Bei Teich- und Aquarienbesitzern ist die Apfelschnecke beliebt, da sie Algen frisst. Allerdings ist laut Pflanzengesundheitsverordnung (EU 2016/2031) in Europa das Halten, Vermehren und der Handel mit den Weichtieren verboten. Dennoch ist es durchaus schon vorgekommen, dass die Tiere auf illegalem Wege an Teich- und Aquarienbesitzer gelangten. Auf diese Weise fanden die Tiere dann ihren Weg in die Natur und somit in die europäischen Gärten.

„Besitzer von Aquarien und Teichen sollten genau hinschauen, welche Schneckenarten in und an ihren Gewässern zu finden sind. Selbst wenn eine dauerhafte Ansiedlung in Deutschland noch unwahrscheinlich ist, können jetzt im Sommer durchaus Apfelschnecken aus ausgeleerten Aquarien in Teichen und anderen Gewässern auftauchen“, warnt Schrader.
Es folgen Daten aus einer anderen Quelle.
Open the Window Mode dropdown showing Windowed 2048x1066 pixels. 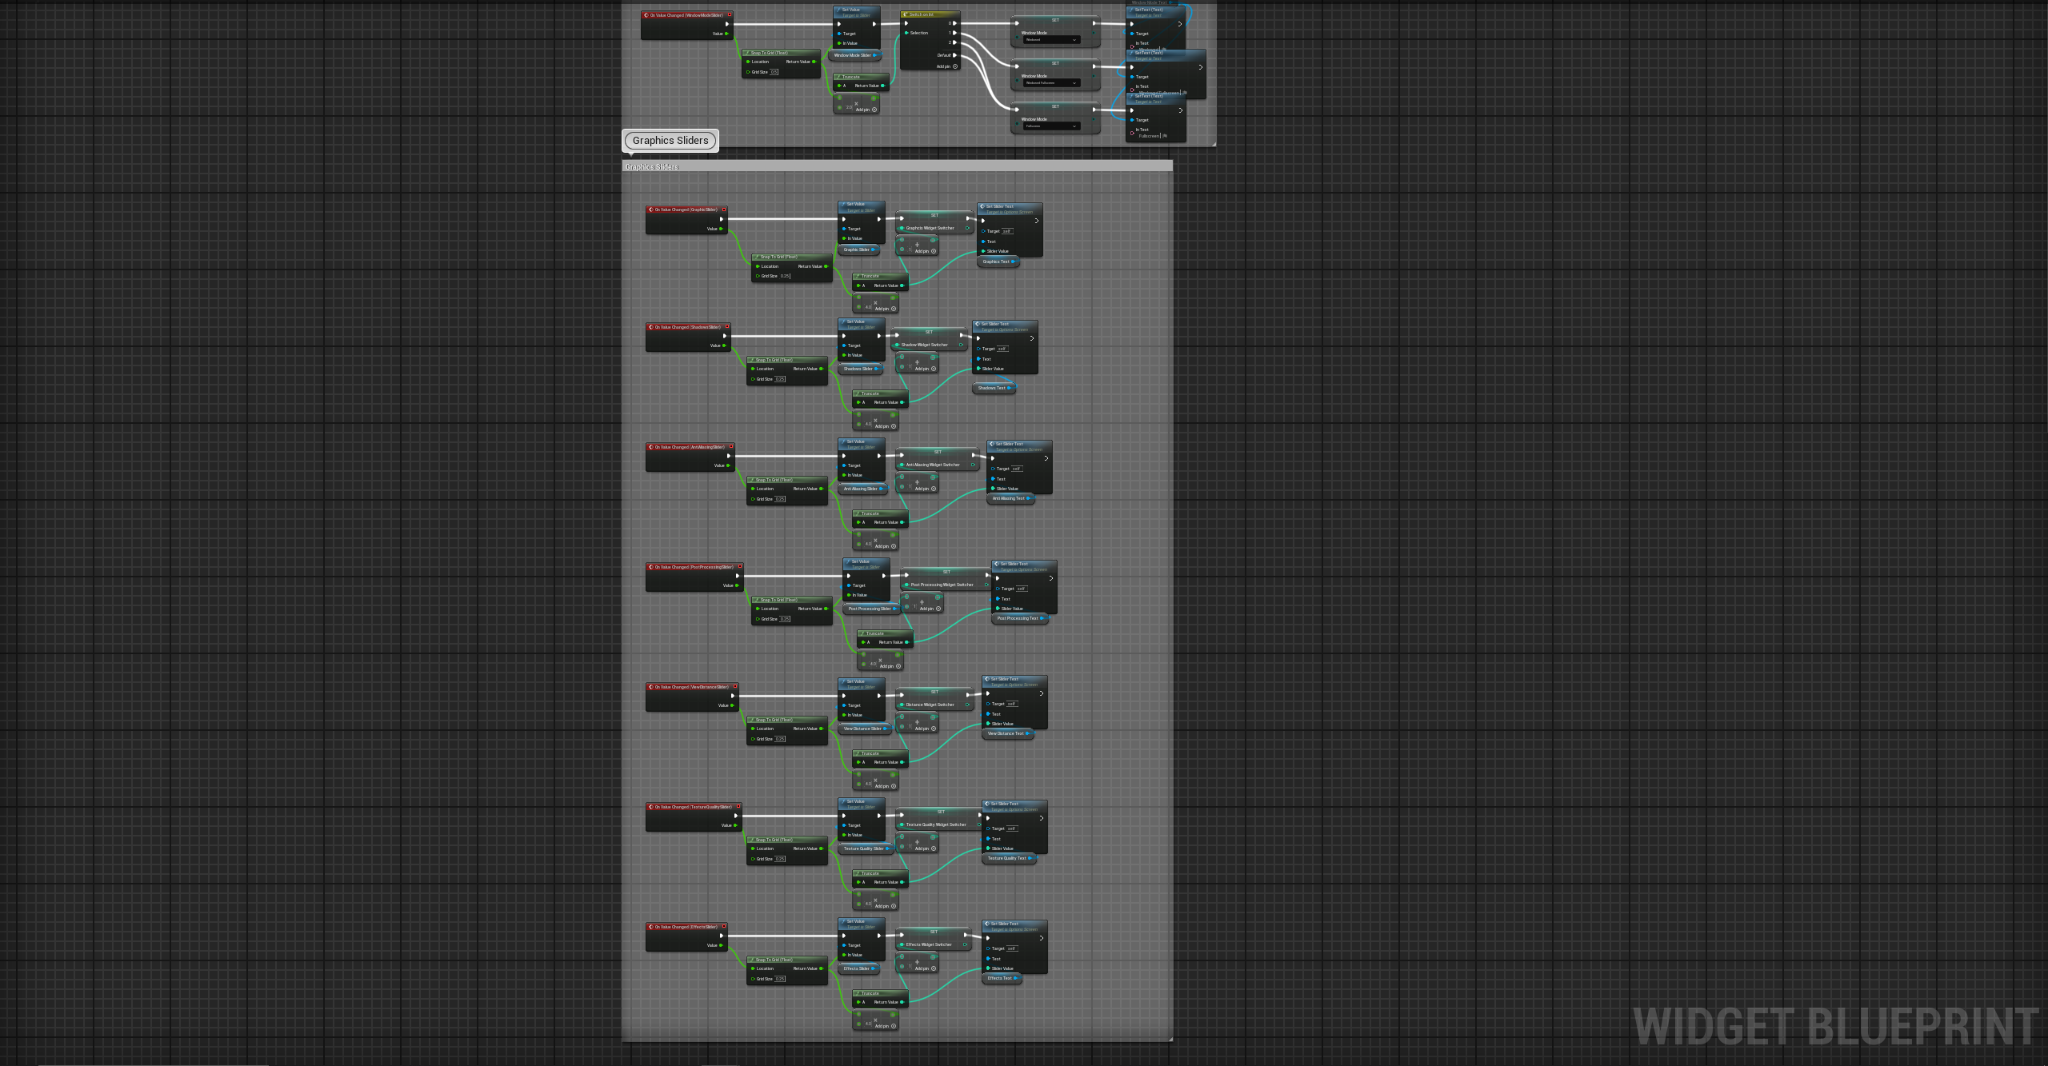click(1050, 40)
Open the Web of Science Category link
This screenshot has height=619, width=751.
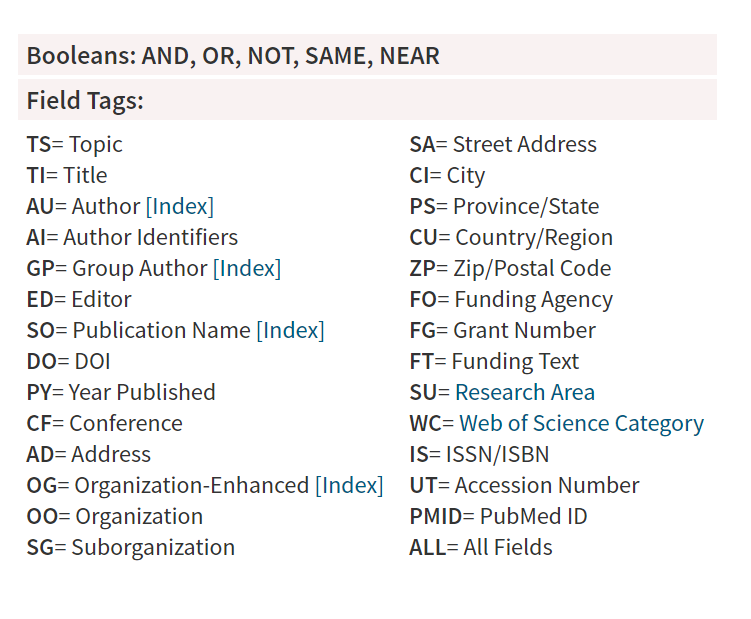coord(581,424)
Wichtig, so die Expertin, sei es zudem, beim Kauf von Wasserpflanzen wie Wassersalat (Pistia spp.) und Hornkraut (Ceratophyllum demersum) zu kontrollieren, ob an Pflanzenteilen Schneckeneier kleben.

Info: Die in Europa heimische Süßwasserschnecke (Viviparus spp.) ähnelt zwar der Apfelschnecke. Sie ist allerdings weniger schädlich.